[Stored records]
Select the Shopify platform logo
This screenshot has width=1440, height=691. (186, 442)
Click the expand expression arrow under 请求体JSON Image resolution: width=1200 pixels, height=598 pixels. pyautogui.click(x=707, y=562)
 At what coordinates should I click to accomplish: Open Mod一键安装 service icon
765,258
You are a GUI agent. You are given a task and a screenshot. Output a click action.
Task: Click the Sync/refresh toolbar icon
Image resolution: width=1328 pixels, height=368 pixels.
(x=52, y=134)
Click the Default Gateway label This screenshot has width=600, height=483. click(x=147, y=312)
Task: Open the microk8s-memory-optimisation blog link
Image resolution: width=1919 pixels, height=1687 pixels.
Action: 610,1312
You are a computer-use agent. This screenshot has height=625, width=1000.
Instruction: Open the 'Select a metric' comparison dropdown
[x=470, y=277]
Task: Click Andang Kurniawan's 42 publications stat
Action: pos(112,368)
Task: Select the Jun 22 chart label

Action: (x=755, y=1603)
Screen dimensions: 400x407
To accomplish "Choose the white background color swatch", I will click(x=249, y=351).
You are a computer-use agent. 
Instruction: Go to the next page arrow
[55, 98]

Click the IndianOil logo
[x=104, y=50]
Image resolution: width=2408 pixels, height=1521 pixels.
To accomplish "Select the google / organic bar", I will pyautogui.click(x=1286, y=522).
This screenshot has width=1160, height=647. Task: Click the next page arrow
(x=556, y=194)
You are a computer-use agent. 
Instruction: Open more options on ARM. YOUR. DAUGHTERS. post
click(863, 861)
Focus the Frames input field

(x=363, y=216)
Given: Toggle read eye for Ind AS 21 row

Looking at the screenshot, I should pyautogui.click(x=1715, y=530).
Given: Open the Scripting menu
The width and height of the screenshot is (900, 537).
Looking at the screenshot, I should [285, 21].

_YOUR OBJECTIVE:_ Please give again the lines above between the line holding "Click the IndianOil logo" and the line holding "Given: Open the Scripting menu", inclusive, exactly as they are and with nothing added.

_SOLUTION FOR THIS EXERCISE:_
Click the IndianOil logo
[x=104, y=50]
Image resolution: width=2408 pixels, height=1521 pixels.
To accomplish "Select the google / organic bar", I will pyautogui.click(x=1286, y=522).
This screenshot has width=1160, height=647. Task: Click the next page arrow
(x=556, y=194)
You are a computer-use agent. 
Instruction: Open more options on ARM. YOUR. DAUGHTERS. post
click(863, 861)
Focus the Frames input field

(x=363, y=216)
Given: Toggle read eye for Ind AS 21 row

Looking at the screenshot, I should pyautogui.click(x=1715, y=530).
Given: Open the Scripting menu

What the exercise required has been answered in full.